From Cooper (a.k.a. Demon Cat)
and his spectral sidekick, Chopper Chook.
One Day I'll Get There.
If I wasn't already a struggling writer, I'd certainly become one after seeing Midnight in Paris. Artistic suffering never looked so good.
Possibly I was influenced by the upcoming Halloween horrors, and most assuredly it had to do with my needing something light and silly to brighten the past few weeks at the Arvo Job, but the fact remains that even though I swore a while back that I would not risk contaminating my pristine Austen with the popular mashups, I must confess that my lunchtime audio book at the moment is Pride and Prejudice and Zombies.
The upcoming weekend + Melbourne Cup public holiday (an Aussie horse race, one that famously 'stops the nation' for any non-racing, overseas visitors who might be wondering)+ an extra day off from the Arvo Job = FOUR days off in a row!
I started and left the Arvo JOb early yesterday, and braved the madness of peak hour commuting (blah!), to get home in time to attend the local Victorian heat of the Australian Poetry Slam 2011. I also wanted to meet up with people from the local writers' centre again. The Slam was a lot of fun, although not necessarily about the best poems winning so much as the best spoken-word performers. It was good to see poets of all shapes, sizes and ages, ranging from the painfully shy, whispering kind hunched over the microphone to the perennial, young-Byron types oozing confidence, waving their arms and loudly delivering highly polished acts. It's nice to know that some things never change, and that no matter how hi-tech, lazy-minded or complacent society becomes, there still exist genuine, sensitive, outraged, rebel poets to point out the beauty of life or slap us awake with their words.

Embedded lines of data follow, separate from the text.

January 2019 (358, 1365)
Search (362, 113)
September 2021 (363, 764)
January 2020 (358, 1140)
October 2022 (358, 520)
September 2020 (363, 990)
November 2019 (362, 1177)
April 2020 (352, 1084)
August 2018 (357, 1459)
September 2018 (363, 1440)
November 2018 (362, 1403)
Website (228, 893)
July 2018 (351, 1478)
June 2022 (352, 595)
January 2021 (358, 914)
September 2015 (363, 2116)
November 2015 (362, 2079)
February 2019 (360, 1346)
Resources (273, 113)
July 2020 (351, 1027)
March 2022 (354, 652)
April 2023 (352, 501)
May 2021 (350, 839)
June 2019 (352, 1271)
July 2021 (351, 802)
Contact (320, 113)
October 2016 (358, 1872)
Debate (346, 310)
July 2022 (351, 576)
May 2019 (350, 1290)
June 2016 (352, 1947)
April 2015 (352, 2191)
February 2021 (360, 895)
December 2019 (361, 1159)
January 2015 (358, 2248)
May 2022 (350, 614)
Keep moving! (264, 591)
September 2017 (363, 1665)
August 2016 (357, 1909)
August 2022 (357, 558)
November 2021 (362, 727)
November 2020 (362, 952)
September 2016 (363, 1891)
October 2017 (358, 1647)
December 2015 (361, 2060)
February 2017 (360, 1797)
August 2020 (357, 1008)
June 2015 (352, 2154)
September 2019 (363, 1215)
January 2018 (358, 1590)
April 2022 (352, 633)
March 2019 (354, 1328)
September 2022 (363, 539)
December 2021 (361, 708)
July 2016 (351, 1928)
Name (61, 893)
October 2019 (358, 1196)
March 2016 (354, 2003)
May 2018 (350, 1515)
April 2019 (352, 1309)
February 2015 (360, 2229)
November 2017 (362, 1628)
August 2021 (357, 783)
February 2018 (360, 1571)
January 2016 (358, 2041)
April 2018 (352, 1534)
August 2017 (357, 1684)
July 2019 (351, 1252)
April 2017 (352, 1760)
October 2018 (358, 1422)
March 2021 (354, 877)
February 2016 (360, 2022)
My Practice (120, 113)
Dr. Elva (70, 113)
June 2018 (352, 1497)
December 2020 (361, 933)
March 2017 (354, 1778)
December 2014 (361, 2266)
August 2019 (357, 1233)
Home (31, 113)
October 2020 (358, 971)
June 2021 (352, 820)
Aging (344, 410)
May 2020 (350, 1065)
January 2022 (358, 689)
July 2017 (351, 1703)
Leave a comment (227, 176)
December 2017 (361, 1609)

So I wasn't going to blog tonight, or even check up on other blogs, but I peeked at one, which led me to Mary Robinette Kowal's link to The Oregon Regency Society's very horsey post about side saddles, which also has lots of useful links, and voilà, before I knew it, I was reading interesting information about riding etiquette and making medieval saddles instead of closing up shop and getting to bed.
Still, it's fascinating stuff (riding side saddle is something my sister and I often talk about trying at some point) and very useful information for...well, I'll just have to write a story that involves someone, a heroine I suppose, leaping into a side saddle to justify all this mucking around in the middle of the night. Although, now that I think about it, having a hero gallop off riding side saddle might be more interesting.
So it's out now, the Anywhere But Earth anthology that I would absolutely have loved to have had a story in (I mean, just look at that unbelievably cool cover, all retro and rocket shippy) but since one actually has to submit something to be considered for such things (life is soooo unfair sometimes), well, that didn't happen.*Sniff*. However, let's not go there again (damn my obsessive tinkering, and damn those deadlines!) Instead, let's celebrate another fine contribution to the genre, which can be purchased here.
I'm doing long and busy days at the Arvo Job this week, so suddenly commuting is not much fun. Right now, trains = a chance to grab a nap rather that writing time. My harpy story is listlessly flapping its wings and squawking for attention somewhere in the back of my real world saturated brain, but it'll have to hang on. Still, at least I know it's there waiting for me.
Do you covet a copy of The Year’s Best Australian Fantasy and Horror 2010, but are counting your cents at the moment? If so, then cross your fingers and toes, and head ye over to here for the Goodreads giveaway of said tome. You never know.
The second feature was Werner Herzog’s amazing 2010 documentary Cave of Forgotten Dreams about the stunning Chauvet Caves in France and the people who work there (you have to love an archeologist who used to be a circus performer). “With all those pictures of horses and cats, that cave is just like my blog,” I said afterwards, being amusing, but ever so self-consciously so.
Still, who knows? Perhaps on a distant future day, some intrepid cyber-archeologist spelunking through the remnants of our Paleolithic Internet will follow a tenuous link, squeeze through a narrow portal, fall through a deep darkness of corrupted information, land with a thump in a site that was blocked off millennia before by successive landslides of more fashionable social media, and turn on his/her torch-program to illuminate my cat photos, horse pics, and writerly blatherings.
It's out! It's out! My SF tale Quick Fix, is in the October 2011 issue of Bards and Sages, which has just hit the stands today. ***
Submissions: 2 (but 1 of them was accepted, so that makes up for this abysmal effort, doesn't it?)